Representative Garnet Coleman warned Gilbert that the policy objectives must not be sacrificed in the name of saving money. Gilbert admitted that there had been opposition to the proposals at several of the 25 public hearings held around the state and that there was a lot of misinformation about them as well. Co-Chair Senator Judith Zaffirini told him that it was essential that word of opposition be given to the committee. The committee wants to ensure that the Health Department staff is implementing legislative mandates.
The next witnesses were Kelly Furgeson and Paul Priest of the Legislative Budget Board. They said that both caseloads and funding under Medicaid will increase during 2002. Phyllis Coombes from the Comptroller's Office offered the last invited testimony. The Comptroller has been working on a special financial report on Medicaid spending. While the report is a year old, it will enable the state to determine exactly how much needs to be spent on the program.
The Texas Joint Interim Committee on Health Services will report its findings to the Legislature in November of 2002. It is co-chaired by Senator Judith Zaffirini and Representative Patricia Gray. Members include Senators Robert Duncan, Jane Nelson, Steve Ogden and Eliot Shapleigh; Representatives Garnet Coleman, Craig Eiland, Kyle Janek and Arlene Wohlgemuth. The committee recessed subject to call of the chair.

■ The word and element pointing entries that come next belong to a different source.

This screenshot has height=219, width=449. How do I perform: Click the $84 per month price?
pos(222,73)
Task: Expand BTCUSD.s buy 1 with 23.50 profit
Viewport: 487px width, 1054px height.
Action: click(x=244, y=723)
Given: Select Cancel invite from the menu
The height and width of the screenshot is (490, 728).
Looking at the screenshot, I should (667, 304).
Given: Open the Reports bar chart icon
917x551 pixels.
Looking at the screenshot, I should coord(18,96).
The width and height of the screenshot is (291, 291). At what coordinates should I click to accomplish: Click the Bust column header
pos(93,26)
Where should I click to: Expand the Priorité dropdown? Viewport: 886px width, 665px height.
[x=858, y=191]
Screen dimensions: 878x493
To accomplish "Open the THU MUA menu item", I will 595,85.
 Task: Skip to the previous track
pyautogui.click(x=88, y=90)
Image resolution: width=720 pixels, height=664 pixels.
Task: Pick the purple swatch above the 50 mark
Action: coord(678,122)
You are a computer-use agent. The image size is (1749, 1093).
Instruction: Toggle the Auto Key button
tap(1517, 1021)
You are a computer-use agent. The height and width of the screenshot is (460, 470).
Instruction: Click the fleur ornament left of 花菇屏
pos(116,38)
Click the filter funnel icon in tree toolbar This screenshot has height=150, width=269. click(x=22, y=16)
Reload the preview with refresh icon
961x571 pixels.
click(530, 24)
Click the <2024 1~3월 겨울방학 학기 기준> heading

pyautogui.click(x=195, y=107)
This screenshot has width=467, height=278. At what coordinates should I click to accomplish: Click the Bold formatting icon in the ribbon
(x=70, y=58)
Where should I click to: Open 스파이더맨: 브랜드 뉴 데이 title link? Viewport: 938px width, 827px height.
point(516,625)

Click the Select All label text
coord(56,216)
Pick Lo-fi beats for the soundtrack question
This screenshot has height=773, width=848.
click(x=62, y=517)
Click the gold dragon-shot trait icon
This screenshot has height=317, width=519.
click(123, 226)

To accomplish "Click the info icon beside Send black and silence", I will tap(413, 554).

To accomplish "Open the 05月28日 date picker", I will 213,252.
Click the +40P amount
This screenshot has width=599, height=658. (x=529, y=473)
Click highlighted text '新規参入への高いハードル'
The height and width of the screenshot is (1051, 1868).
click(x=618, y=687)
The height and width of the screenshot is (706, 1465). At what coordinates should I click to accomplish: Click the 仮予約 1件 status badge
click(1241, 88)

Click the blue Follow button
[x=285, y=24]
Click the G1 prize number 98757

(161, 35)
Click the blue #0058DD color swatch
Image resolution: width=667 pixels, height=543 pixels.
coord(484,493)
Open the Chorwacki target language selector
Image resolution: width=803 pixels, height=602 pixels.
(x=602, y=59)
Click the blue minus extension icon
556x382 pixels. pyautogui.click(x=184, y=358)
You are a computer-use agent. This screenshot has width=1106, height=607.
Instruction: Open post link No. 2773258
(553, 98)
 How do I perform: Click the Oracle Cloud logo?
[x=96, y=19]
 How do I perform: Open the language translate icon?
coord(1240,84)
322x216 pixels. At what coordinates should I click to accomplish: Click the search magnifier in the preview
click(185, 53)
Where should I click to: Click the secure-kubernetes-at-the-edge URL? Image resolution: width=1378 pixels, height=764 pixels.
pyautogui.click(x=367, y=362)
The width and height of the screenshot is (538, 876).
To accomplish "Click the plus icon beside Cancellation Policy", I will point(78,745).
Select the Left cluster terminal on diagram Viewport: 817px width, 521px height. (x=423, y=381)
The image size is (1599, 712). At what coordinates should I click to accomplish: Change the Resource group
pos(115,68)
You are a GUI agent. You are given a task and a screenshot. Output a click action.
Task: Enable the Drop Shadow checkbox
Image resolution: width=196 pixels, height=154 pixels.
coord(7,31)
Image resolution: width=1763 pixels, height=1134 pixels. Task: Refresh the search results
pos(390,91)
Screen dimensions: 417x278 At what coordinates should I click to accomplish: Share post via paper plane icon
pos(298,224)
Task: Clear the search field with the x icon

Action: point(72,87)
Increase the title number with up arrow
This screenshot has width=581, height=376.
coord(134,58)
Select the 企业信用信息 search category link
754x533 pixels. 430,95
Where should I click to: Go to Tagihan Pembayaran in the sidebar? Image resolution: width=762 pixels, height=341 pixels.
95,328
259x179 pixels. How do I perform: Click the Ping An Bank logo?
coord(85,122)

The Senate Committee on Veteran Affairs and Military Installations began its interim meetings with a moment of silence for those killed during the September 11 terrorist attacks.
Cassie Carlson Reed from the Texas Workforce Commission was the first witness, speaking on Charge #4, where the committee will be examining the effectiveness and cost-efficiency of veterans' services. Reed said her agency focuses on disabled veterans and that 24-hour access to Workforce Commission services is very important. Chairman Truan said that services to veterans had been overlooked in recent years, and that this must stop.
Major General Wayne Marty and Brigadier General Michael Smith from the Texas National Guard discussed the security measures taken since the September 11 attacks. Currently, thirteen hundred soldiers have been mobilized for airport security and to guard other assets. They were speaking on Charges #5 and #6, regarding the mobilization of Texas military forces.
Mike Olen, veteran services manager with the Texas Workforce Commission, discussed the protection of active reservists's and guardsmen's jobs that are protected under federal law. Senator Truan then asked how the mobilization would affect the Department of Public Safety ( DPS) officers and Texas Department of Criminal Justice (TDCJ) guards. He was told that for future activations the guard would check and see how the activation would affect state agencies like the DPS and TDCJ.
Douglas Oldmixon, deputy commissioner, and Rusty Martin, funds manager with the Veterans Land Board, talked about Charge #2. This charge deals with the effect of the increased bonding authority granted to the Veterans Land Board in House Bill 2453 of the 77th Legislature. Oldmixon then discussed the veterans nursing home program, part of Charge #3. He said that at the present time there are four homes with 160 beds each, with a total number of 46.25% beds occupied. Senator Truan asked where future homes would be located. Oldmixon told the committee that the homes are located near VA medical centers.
James Nier, executive director of the Texas Veterans Commission, discussed the commissions activities with the veterans nursing homes and House Bill 310, which relates to construction of veterans cemeteries. HB310 would authorize up to seven cemeteries, in addition to the four national veterans cemeteries. David Anderson with the Texas Education Agency discussed House Bill 2125, which relates to public school admission for military personnel and dependents. This is part of Charge #4.
The Senate Committee on Veteran Affairs is chaired by Senator Carlos Truan. Senator Eliot Shapleigh is vice-chair. Members are Senators Troy Fraser, and Leticia Van de Putte.
The committee recessed subject to the call of the chair.